— Data for this exercise —
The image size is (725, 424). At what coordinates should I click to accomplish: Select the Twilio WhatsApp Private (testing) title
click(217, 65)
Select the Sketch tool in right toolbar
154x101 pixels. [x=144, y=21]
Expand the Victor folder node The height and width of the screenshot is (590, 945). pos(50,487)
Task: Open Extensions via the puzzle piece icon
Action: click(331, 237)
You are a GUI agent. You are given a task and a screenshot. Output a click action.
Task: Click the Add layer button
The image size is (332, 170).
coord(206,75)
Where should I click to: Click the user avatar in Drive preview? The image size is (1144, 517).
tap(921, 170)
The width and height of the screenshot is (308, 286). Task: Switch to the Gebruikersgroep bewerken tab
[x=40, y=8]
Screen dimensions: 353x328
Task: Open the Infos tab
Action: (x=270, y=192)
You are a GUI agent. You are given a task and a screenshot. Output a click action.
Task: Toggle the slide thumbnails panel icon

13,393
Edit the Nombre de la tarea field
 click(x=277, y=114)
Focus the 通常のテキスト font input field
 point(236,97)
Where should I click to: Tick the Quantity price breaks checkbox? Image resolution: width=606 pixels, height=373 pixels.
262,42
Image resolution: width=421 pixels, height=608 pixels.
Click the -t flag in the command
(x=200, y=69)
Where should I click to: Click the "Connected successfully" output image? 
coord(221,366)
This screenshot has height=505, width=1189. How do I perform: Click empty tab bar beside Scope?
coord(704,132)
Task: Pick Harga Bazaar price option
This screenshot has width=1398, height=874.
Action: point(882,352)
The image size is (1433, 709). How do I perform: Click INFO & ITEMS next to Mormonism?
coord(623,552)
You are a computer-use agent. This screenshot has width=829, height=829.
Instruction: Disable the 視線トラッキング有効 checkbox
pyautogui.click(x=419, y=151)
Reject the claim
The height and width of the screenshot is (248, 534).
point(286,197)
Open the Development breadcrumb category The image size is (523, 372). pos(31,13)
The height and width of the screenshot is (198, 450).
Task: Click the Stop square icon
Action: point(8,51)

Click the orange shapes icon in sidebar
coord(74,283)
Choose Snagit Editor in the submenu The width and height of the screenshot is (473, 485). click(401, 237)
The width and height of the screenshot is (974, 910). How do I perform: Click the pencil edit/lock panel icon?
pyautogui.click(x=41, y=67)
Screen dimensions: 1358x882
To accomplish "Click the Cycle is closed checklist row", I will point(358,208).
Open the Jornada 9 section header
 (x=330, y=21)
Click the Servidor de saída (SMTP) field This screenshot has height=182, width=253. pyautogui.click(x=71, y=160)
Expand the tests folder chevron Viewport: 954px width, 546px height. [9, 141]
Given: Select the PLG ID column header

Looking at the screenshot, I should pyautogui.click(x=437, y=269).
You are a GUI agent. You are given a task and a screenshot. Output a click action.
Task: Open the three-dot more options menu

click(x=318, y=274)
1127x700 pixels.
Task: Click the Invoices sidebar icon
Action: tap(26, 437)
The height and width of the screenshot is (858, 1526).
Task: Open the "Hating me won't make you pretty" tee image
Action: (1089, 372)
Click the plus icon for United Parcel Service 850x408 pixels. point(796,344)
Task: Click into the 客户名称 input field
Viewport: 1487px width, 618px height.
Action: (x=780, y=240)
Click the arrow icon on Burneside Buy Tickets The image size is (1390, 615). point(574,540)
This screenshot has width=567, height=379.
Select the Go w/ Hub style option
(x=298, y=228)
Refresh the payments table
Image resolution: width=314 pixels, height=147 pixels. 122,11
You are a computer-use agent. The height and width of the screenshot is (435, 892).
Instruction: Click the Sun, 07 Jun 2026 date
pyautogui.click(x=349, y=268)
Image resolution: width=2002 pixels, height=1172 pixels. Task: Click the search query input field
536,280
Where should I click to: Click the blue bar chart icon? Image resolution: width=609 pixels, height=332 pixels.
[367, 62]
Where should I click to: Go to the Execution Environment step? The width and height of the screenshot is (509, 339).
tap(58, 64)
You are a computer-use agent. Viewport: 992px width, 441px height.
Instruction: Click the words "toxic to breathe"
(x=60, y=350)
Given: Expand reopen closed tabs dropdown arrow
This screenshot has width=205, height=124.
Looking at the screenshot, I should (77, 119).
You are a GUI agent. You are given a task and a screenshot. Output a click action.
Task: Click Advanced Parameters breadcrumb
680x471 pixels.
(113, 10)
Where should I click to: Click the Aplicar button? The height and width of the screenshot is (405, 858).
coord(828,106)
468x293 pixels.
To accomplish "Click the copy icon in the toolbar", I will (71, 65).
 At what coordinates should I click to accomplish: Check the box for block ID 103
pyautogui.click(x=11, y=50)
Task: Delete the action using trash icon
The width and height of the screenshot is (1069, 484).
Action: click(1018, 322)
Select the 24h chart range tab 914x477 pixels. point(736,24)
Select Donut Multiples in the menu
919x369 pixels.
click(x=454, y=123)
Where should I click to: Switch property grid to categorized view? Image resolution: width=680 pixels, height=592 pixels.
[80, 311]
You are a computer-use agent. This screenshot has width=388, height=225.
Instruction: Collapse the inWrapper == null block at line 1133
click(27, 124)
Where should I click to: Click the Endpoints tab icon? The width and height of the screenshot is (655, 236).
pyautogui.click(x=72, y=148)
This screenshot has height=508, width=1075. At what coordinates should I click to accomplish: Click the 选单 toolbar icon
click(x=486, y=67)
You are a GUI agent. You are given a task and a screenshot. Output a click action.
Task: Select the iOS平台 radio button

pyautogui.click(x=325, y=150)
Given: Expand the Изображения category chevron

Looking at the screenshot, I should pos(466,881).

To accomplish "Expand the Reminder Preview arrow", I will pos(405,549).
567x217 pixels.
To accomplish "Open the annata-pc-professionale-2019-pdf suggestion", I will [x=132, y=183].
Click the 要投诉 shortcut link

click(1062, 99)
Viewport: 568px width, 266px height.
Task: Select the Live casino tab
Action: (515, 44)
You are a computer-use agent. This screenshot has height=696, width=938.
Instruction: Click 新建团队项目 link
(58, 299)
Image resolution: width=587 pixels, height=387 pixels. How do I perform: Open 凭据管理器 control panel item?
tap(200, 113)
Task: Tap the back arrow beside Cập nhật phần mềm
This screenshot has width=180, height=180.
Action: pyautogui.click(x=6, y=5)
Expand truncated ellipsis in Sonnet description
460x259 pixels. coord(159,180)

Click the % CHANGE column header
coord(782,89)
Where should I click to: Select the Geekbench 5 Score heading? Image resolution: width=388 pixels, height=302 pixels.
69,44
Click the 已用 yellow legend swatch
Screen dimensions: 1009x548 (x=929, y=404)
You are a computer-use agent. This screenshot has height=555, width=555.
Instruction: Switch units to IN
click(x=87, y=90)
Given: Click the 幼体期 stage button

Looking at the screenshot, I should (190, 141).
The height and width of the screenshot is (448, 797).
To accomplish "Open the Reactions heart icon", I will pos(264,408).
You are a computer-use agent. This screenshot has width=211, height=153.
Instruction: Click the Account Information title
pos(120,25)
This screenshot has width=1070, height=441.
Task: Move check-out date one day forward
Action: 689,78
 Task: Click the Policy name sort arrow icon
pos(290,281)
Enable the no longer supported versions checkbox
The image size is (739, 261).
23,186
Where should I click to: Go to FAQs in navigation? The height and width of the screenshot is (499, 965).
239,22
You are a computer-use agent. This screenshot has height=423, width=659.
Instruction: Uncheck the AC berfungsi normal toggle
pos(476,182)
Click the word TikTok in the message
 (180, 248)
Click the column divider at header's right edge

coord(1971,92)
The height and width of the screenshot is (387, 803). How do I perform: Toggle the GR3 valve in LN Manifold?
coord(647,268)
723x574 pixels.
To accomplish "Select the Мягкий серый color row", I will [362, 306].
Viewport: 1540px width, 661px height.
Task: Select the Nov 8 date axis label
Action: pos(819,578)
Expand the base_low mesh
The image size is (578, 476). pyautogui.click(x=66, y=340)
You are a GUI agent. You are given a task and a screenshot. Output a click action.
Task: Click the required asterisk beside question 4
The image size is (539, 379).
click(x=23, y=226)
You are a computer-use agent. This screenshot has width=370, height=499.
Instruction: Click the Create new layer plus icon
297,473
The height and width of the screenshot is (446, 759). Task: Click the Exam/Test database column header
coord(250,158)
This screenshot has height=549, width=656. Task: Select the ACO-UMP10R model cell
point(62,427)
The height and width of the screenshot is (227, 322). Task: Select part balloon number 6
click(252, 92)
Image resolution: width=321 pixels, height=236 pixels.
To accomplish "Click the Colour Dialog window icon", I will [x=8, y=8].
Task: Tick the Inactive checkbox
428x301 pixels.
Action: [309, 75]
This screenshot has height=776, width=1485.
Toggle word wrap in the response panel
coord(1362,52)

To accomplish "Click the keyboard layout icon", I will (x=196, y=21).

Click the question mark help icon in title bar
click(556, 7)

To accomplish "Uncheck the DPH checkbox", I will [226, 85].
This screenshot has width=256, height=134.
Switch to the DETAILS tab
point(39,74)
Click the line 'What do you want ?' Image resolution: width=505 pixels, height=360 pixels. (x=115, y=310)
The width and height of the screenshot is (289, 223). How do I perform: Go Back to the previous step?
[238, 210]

— Description of the task —
Your response should be the lines of the entries above that include the string "computer".

— The answer —
You are a computer-use agent. This screenshot has width=829, height=829.
You are a computer-use agent. The height and width of the screenshot is (435, 892).
You are a computer-use agent. Viewport: 992px width, 441px height.
You are a computer-use agent. This screenshot has width=388, height=225.
You are a computer-use agent. This screenshot has height=696, width=938.
You are a computer-use agent. This screenshot has height=555, width=555.
You are a computer-use agent. This screenshot has width=211, height=153.
You are a computer-use agent. This screenshot has height=423, width=659.
You are a computer-use agent. This screenshot has width=370, height=499.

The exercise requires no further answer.